IRS and State of New Jersey Criminal and Civil Tax Investigations
Penalties for being convicted of a tax crime can include significant fines and penalties, incarceration, and massive civil tax and interest assessments. Therefore, any criminal tax investigation itself is quite serious and not to be taken lightly. Willfully failing to file income tax returns, income tax returns that are filed containing a false item or items, and willfully underreporting income and evasion of taxes are the most prevalent types of tax crimes being prosecuted today.
Investigations occur both at the federal level, with the IRS, and the state level, with the New Jersey Division of Taxation.
Even if an investigation does not rise to the criminal level, civil penalties and interest can be substanital, and confronting the tax authorities without proper and experienced representation can be costly.
Over the years we have represented numerous clients who were worried about, or who had become the subject of an Internal Revenue Service tax investigation. This has occurred at both the criminal level, as well as civil audits.
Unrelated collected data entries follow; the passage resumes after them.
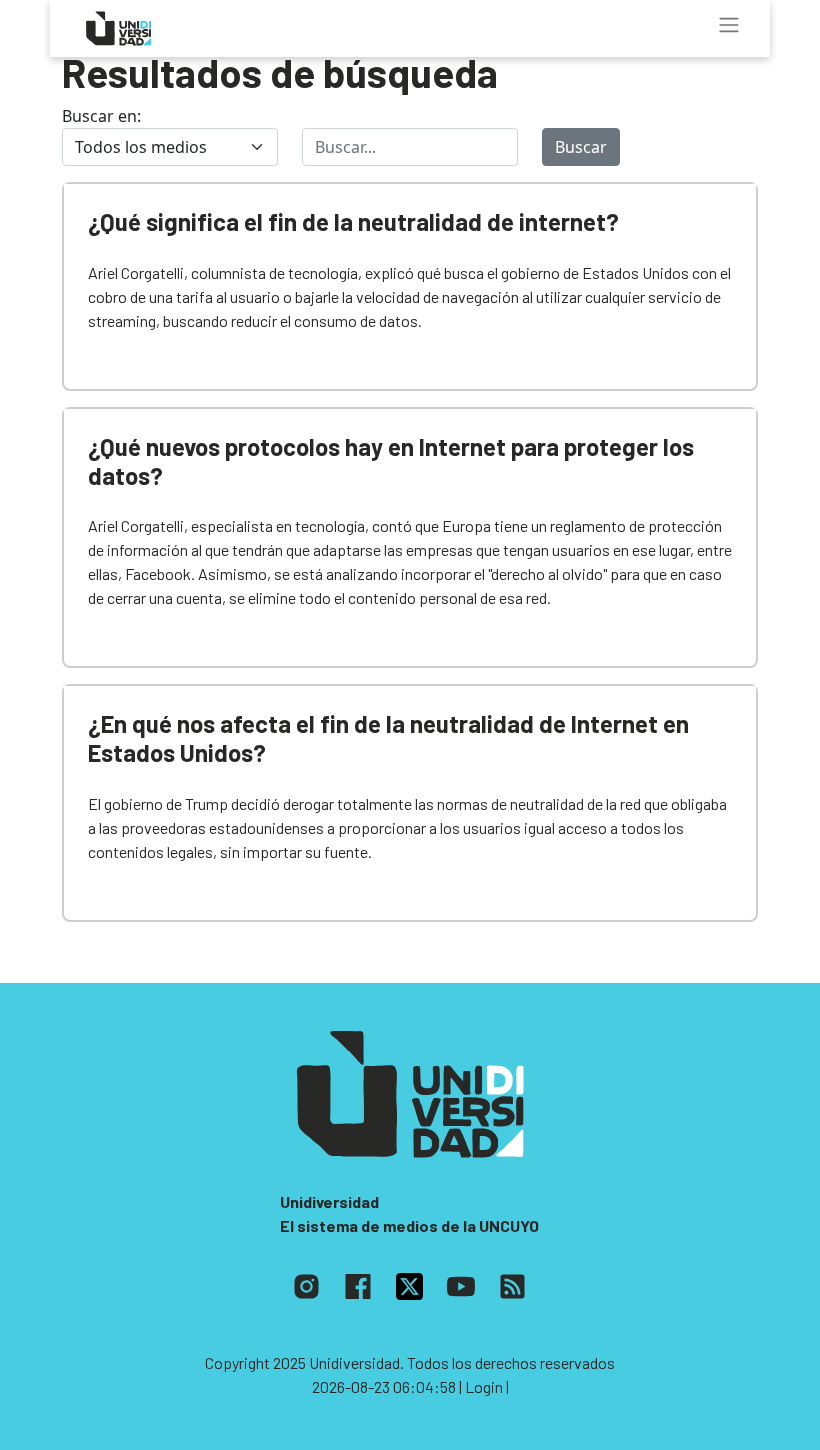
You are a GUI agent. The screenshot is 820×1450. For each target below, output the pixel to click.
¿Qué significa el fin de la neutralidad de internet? (353, 221)
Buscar (581, 147)
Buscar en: (101, 116)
Our representation has repeatedly yielded a beneficial resolution to our clients' problems. Our primary intention is to immediately show the authorities that it is not necessary to seek a criminal conviction, and that it is in everyone's favor to come to an arrangement that is acceptable and conducive to all parties involved. We also strive to reduce or eliminate the penalties and minimize any and all civil tax assessments that may be sought in conjunction with the case.
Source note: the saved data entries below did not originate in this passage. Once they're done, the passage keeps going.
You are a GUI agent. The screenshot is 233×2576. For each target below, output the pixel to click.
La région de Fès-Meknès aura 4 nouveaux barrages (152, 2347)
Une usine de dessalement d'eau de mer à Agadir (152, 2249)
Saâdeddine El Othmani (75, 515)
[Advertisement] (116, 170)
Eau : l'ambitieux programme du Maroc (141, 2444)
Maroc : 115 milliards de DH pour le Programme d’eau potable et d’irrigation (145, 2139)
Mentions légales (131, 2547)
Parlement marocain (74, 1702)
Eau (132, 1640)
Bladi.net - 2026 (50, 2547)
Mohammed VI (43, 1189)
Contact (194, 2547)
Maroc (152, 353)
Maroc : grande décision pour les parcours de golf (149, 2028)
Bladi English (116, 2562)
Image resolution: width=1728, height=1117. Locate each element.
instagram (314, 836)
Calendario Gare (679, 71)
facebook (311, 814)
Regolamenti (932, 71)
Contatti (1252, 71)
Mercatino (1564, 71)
The Internal Revenue Service offers substantial rewards for information that will lead to the conviction of those found guilty of tax fraud, and the subsequent recovery of the tax revenues in question. Because of this, most often an investigation is initiated as a result of information provided to the authorities by an acquaintance, or by being referred for investigation/prosecution by their former spouse, boyfriend or girlfriend and at times by vindictive employees or business associates. Sometimes your own accountant may be the one reporting you.
This being the case, you should immediately consult with an attorney who specializes in tax law, if you even suspect that you are or are about to be investigated or prosecuted. An attorney has a fiduciary responsibility to his clients, and must absolutely adhere to the rules of the attorney client privilege. CPAs, accountants, bookkeepers, and tax agents cannot assert this well established protection, and at times may be legally bound or compelled to report you and testify against you in a court of law.
There is, however, a program initiated by the Internal Revenue Service called the "Voluntary Disclosure Policy." It has offered amnesty to individuals in many cases. Within the parameters of this program, the Internal Revenue Service may not wish to criminally prosecute you, but you must have first come forward voluntarily, explained your tax errors fully and be willing to pay whatever is due, plus the penalties and interest, in order to qualify for this courtesy.
The IRS is not bound to grant you these courtesies, but only on rare occasions have they chosen or attempted to bring criminal charges against any individuals who have in good faith complied with all the aspects of the policy. The key to making all of this work is being properly represented by a firm that has experience in this area, and will help you to navigate the process from beginning to end.